Existían además dos colonias penitenciarias cuyos nombres eran sinónimo de muerte: Valle Nacional, en Oaxaca y Quintana Roo. Hasta sus extensas áreas fueron enviados cientos de indios yanquis y mayas, que fueron sometidos por el Ejército Mexicano, luego de tomar las armas contra el Gobierno para defender sus tierras en Sonora y Yucatán. Aunque la esclavitud estaba prohibida por la Constitucion de 1857, en Valle Nacional existía de hecho. Las condiciones infrahumanas garantizaban ahí la muerte a la mayoría de sus pobladores.
Quintana Roo, por su parte, distaba mucho de ser un paraíso. En los debates del Constituyente de 1916-1917, el diputado Dávalos señaló: “Quintana Roo no fue una colonia penal, era una Siberia a la que al Zar de México enviaba al que le estorbara para mantenerse en el poder”.

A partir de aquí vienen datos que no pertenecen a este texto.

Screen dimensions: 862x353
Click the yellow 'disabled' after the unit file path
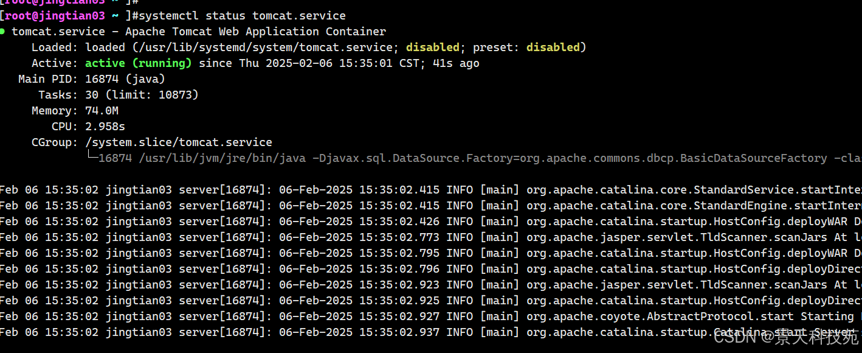point(433,47)
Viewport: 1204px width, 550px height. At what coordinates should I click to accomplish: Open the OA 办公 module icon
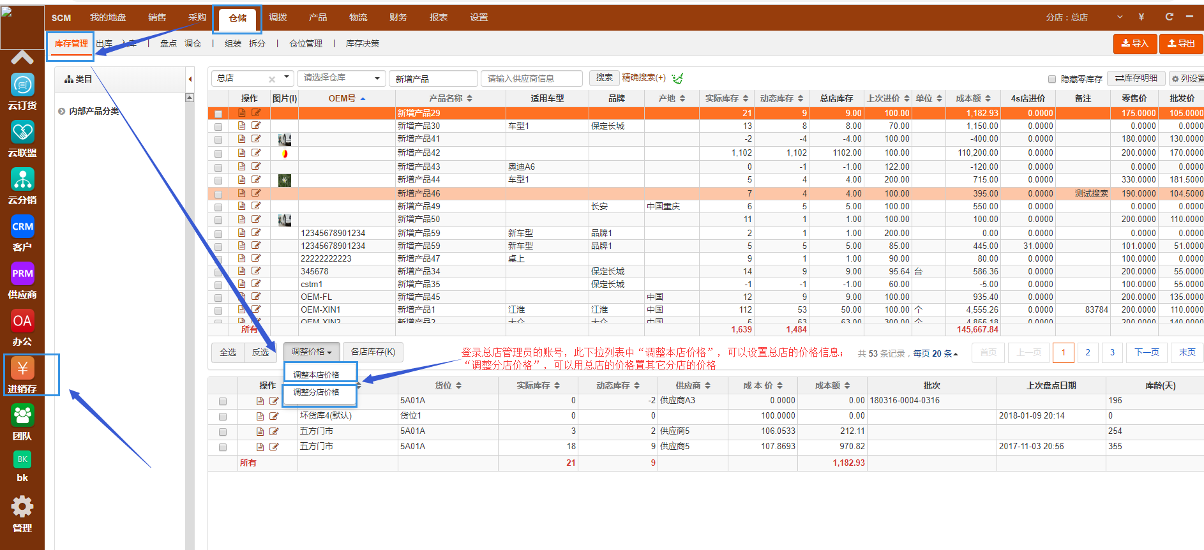(22, 321)
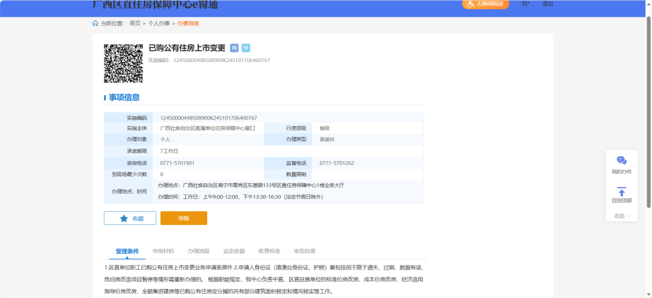This screenshot has width=652, height=298.
Task: Open the 办理流程 tab
Action: click(x=198, y=251)
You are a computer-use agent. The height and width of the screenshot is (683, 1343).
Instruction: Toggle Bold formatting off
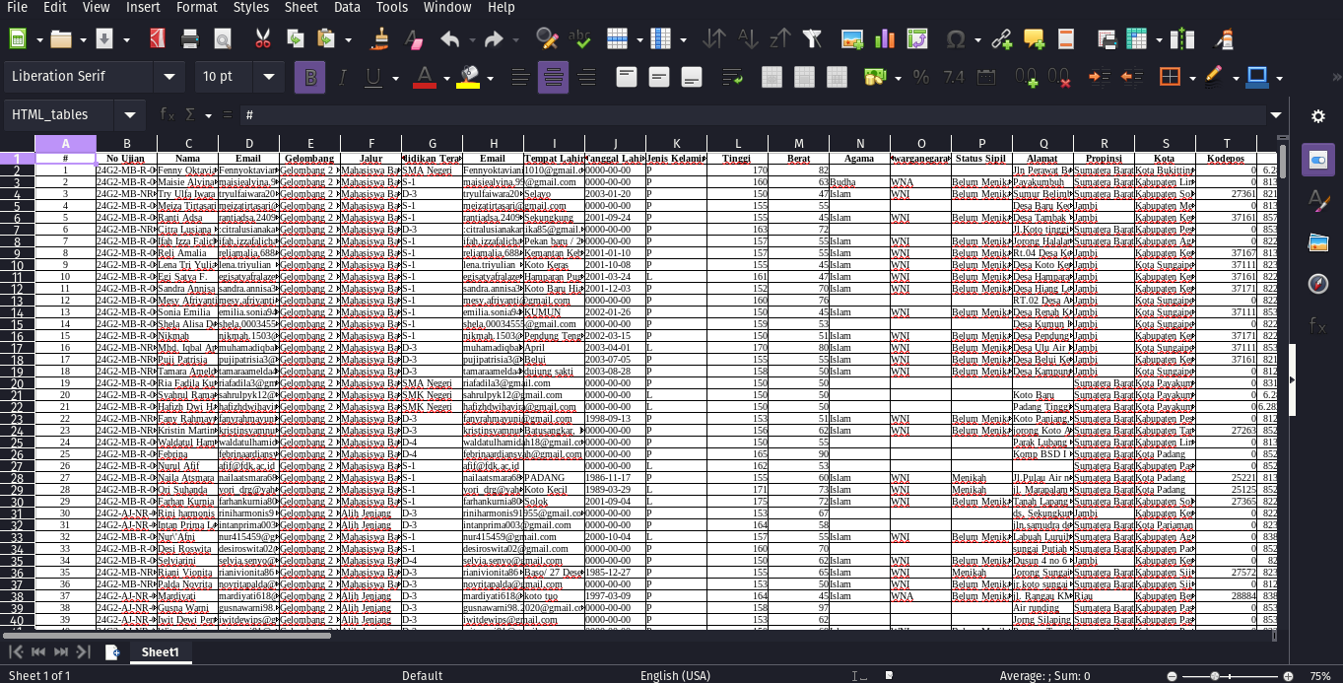tap(310, 77)
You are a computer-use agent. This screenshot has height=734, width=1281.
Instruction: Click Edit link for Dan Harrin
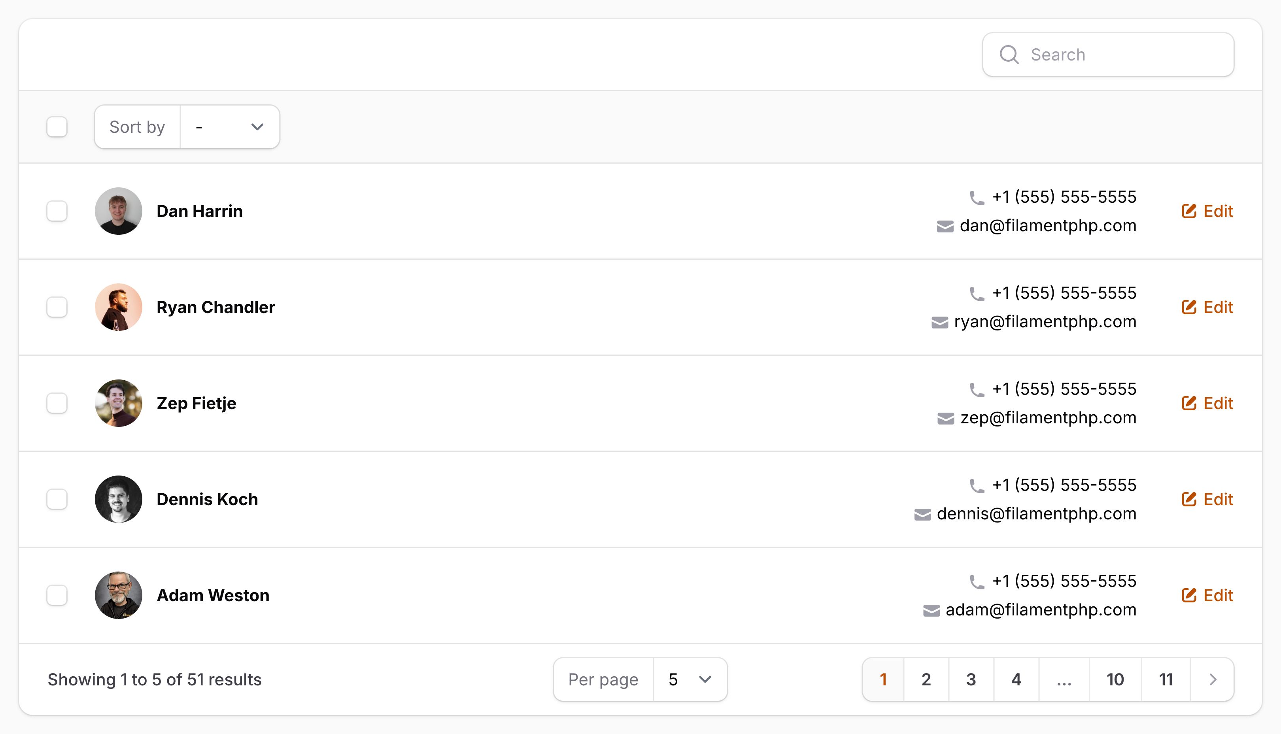(x=1207, y=211)
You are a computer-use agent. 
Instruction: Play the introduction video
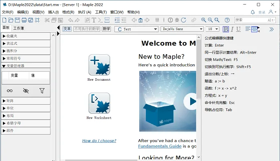tap(191, 101)
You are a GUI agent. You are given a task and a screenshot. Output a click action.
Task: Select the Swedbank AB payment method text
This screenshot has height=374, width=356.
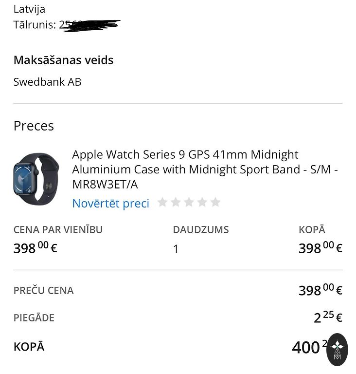coord(47,82)
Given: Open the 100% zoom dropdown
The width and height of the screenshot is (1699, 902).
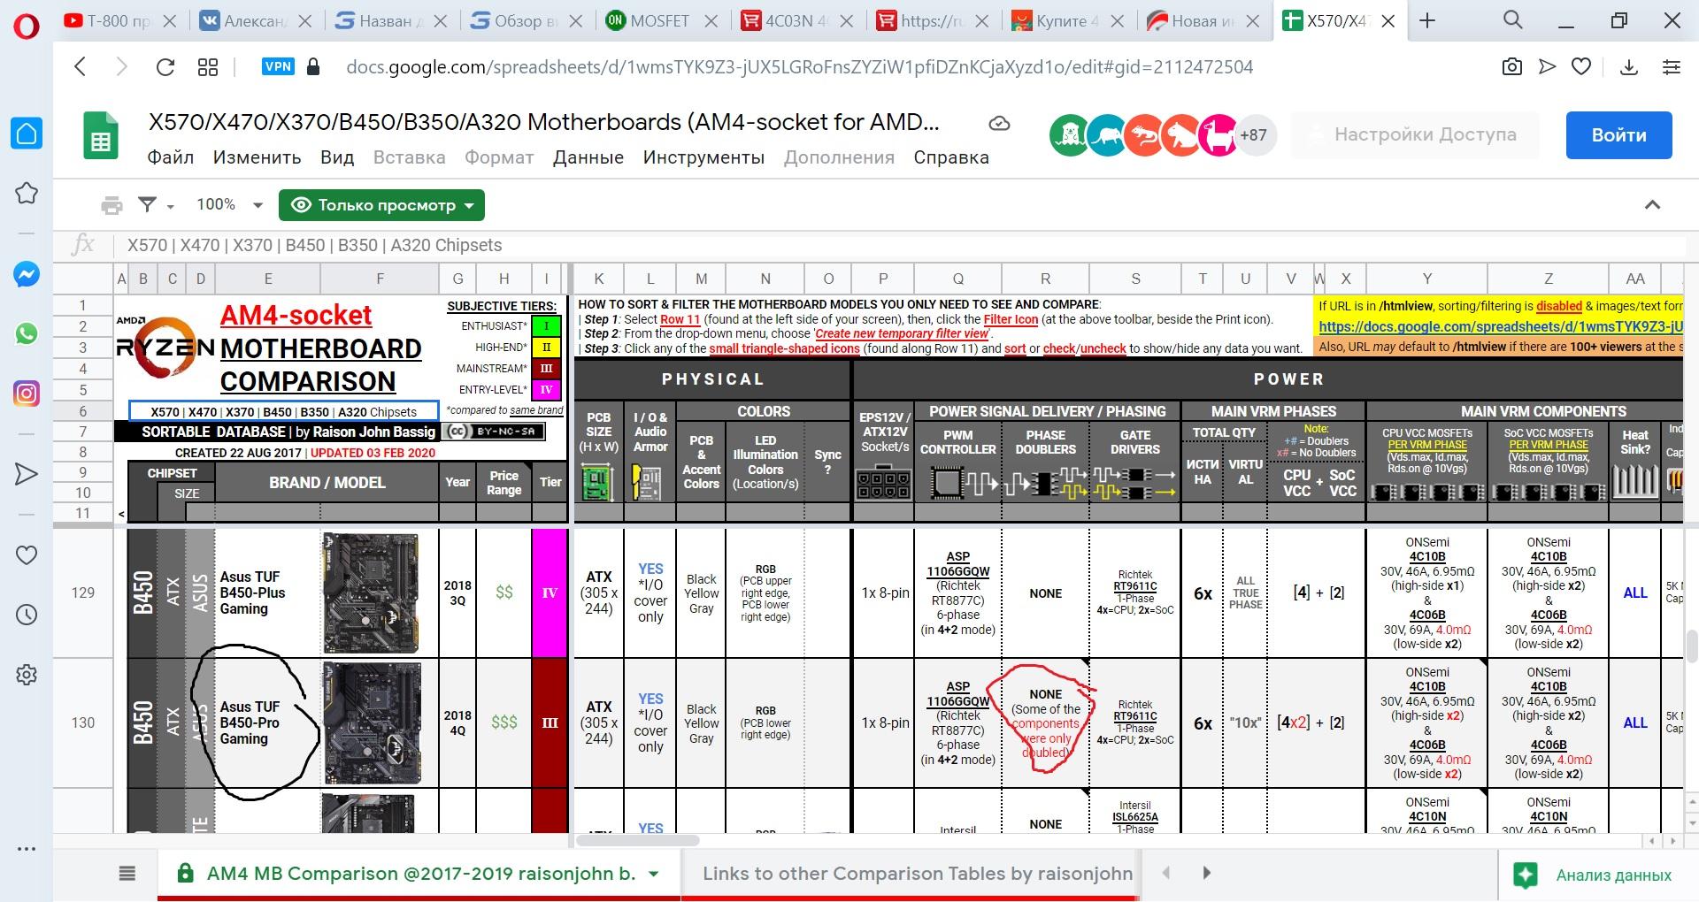Looking at the screenshot, I should coord(229,205).
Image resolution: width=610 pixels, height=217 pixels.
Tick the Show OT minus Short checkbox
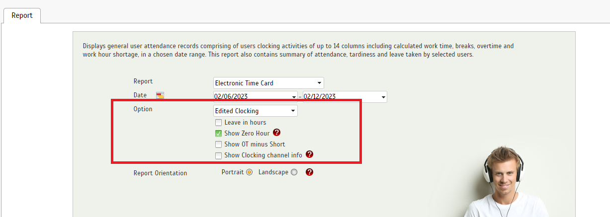pyautogui.click(x=218, y=145)
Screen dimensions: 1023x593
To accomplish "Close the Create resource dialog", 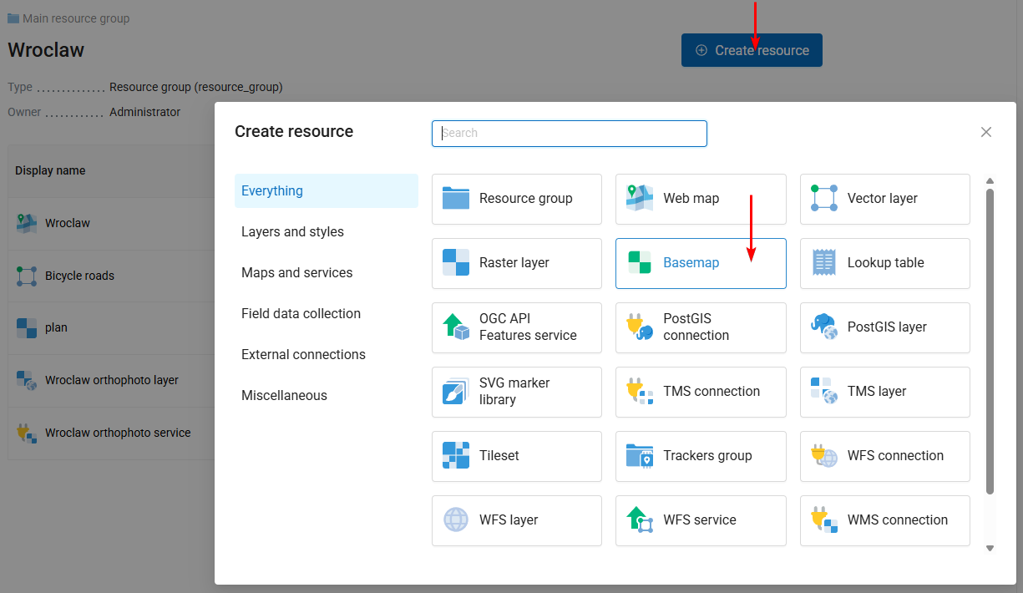I will coord(986,132).
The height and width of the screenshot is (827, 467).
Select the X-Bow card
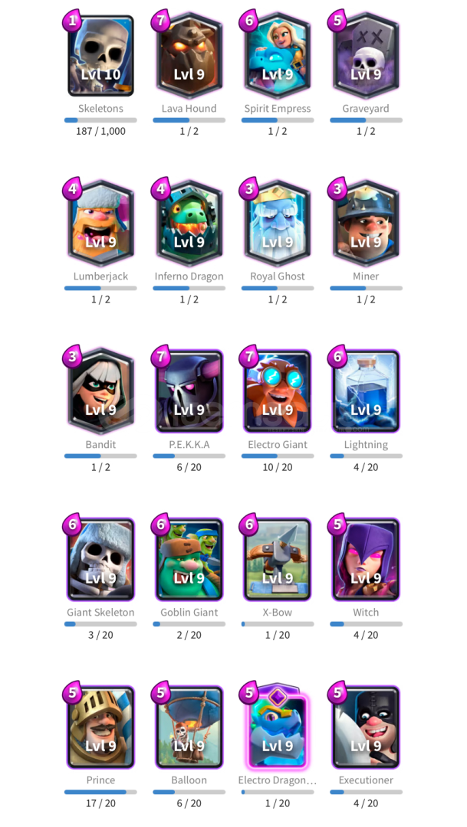(278, 560)
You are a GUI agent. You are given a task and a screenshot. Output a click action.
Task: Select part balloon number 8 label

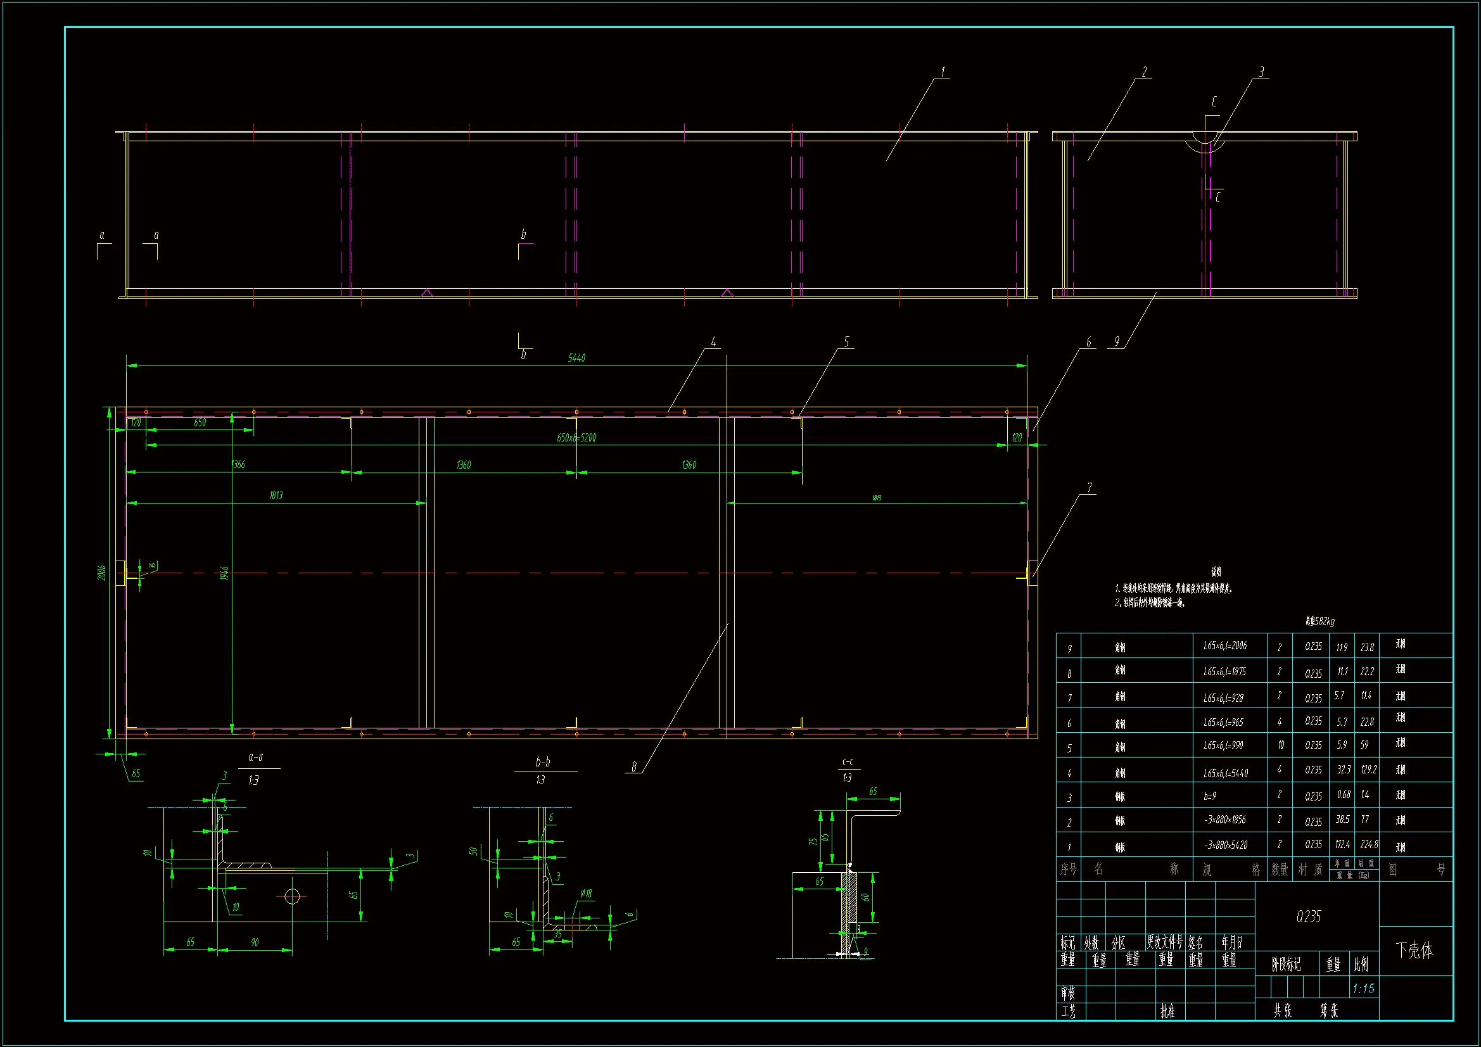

Sin embargo, a los ojos de las autoridades porfiristas, las dos colonias penales que tenían resultaban insuficientes, así que el 17 de febrero de 1905 le compraron a la señora Gila Azcona viuda de Carpena -según señala Sergio García Ramírez-, las Islas Marías. El siguiente paso fue acondicionar la Isla María Madre para comenzar a recibir, a partir de mayo del mismo año, a los delincuentes y presos políticos del régimen.
Con la Revolución Mexicana y a instancias de Carranza y algunos diputados, San Juan de Ulúa, Valle Nacional y Quintana Roo, concluyeron su historia como centros penitenciarios. Pero los gobiernos posrevolucionarios y el régimen priista le sacaron jugo a Lecumberri y a las Islas Marías. Al igual que Don Porfirio, sexenio tras sexenio, el Gobierno envío a sus enemigos políticos a convivir con verdaderos delincuentes en las arenas blancas de las Islas Marías o en las terribles crujías del Palacio Negro. En ambos casos, lejos muy lejos se encontraba la readaptación social, aunque orgullosamente cantaban a los cuatro vientos que eran de “máxima seguridad” (tomado de la obra “365 días para conocer la Historia de México” de Martínez Roca, Planeta, 2011, de Alejandro Rosas).